Talk with your doctor about your medications.
Confirm with your doctor that the dose and quantity of your medication, and the medications of your children, is the lowest safe and effective dose possible.
Properly secure and monitor your medications
Use a locked cabinet or a medication locking box. Do not keep combinations where they can be easily found.
Safely and properly dispose of old, expired or unused medications
Prevent your child, friend or loved one from abusing your medications by disposing of them through a permanent drop box in your community or by mixing them with an inedible substance such as kitty litter or coffee grounds and tossing them into the trash. NEVER flush your medications down the drain or toilet, unless the label says it is safe to do so.

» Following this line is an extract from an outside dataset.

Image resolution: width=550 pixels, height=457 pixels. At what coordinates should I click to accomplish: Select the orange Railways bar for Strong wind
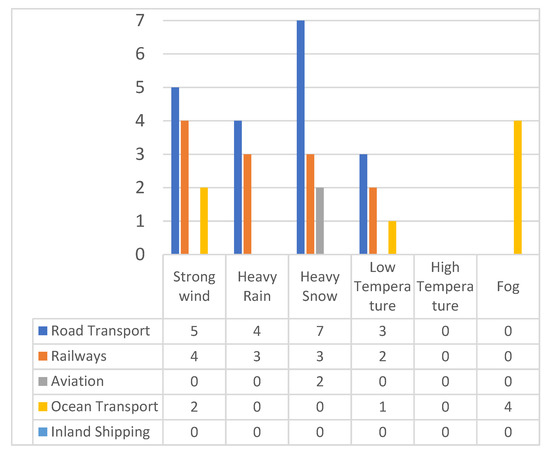click(x=185, y=187)
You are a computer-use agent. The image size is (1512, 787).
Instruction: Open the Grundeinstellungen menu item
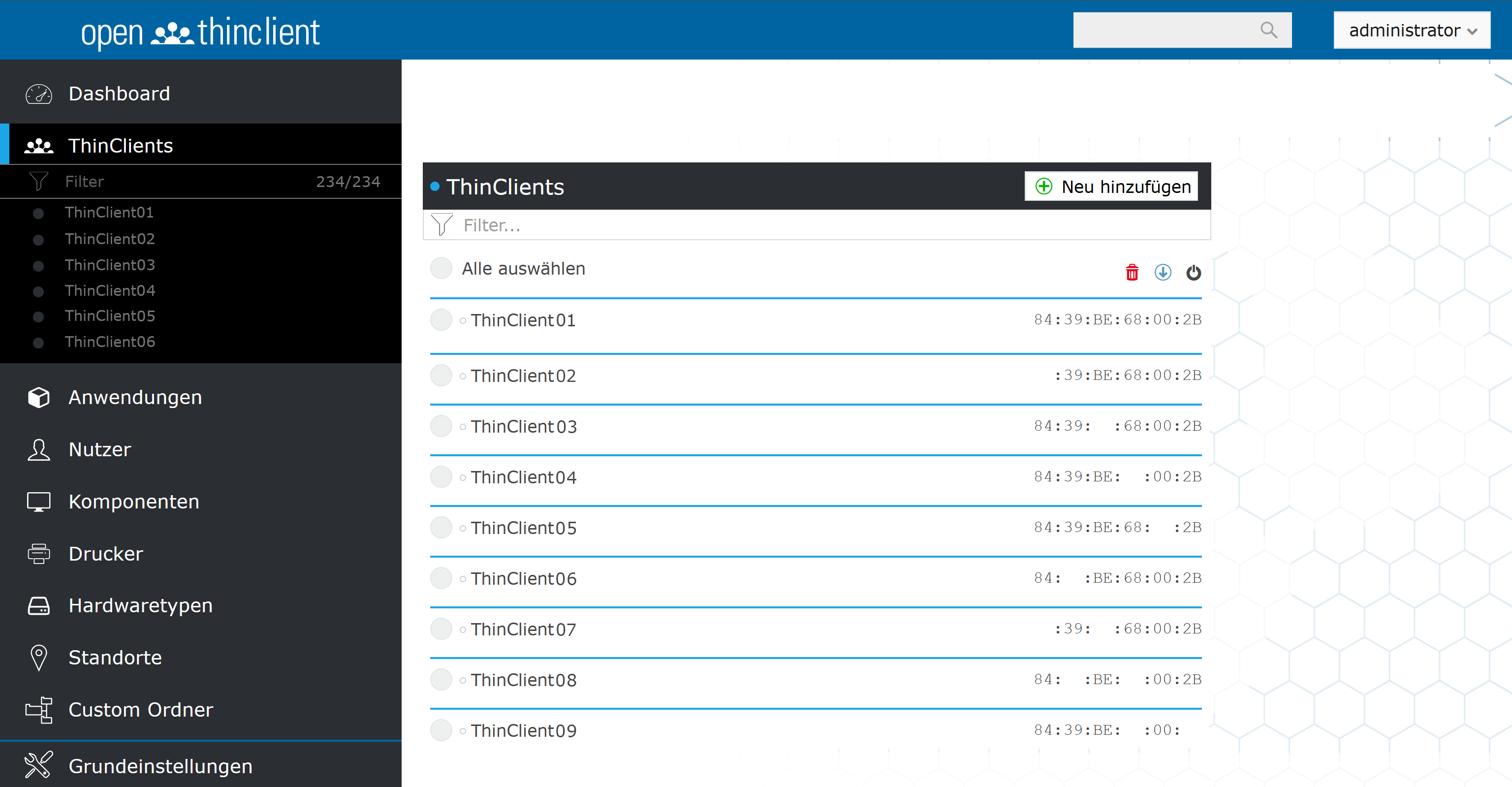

Educate yourself and your family
Learn about the most commonly abused types of prescription medications and the associated signs and symptoms of overdose or misuse. Then, communicate the dangers to your child, friends or loved ones regularly; once is not enough. Make time to talk and create an environment where your child, friend or loved one feels safe to talk to you about questions and concerns they have about drugs.
Other Lethal Means and Prevention of Suicide
Hanging and suffocation suicide deaths are ranked second nationally. Do not leave someone in an emotional crisis alone. Make sure to remove items which may be obvious to use for hanging, such as heavier ropes or sturdy cords. Make sure items are secured both inside and outside the home, such as in outbuildings.
Consider securing access to high rooftops. Lock chemistry labs, remove or lock poisonous household or auto chemicals. On a community level, prevention specialists may work with Virginia Department of Transportation and National Park Service to install signs with local crisis contact numbers on bridges or other areas identified locally as “hot spots” for suicide.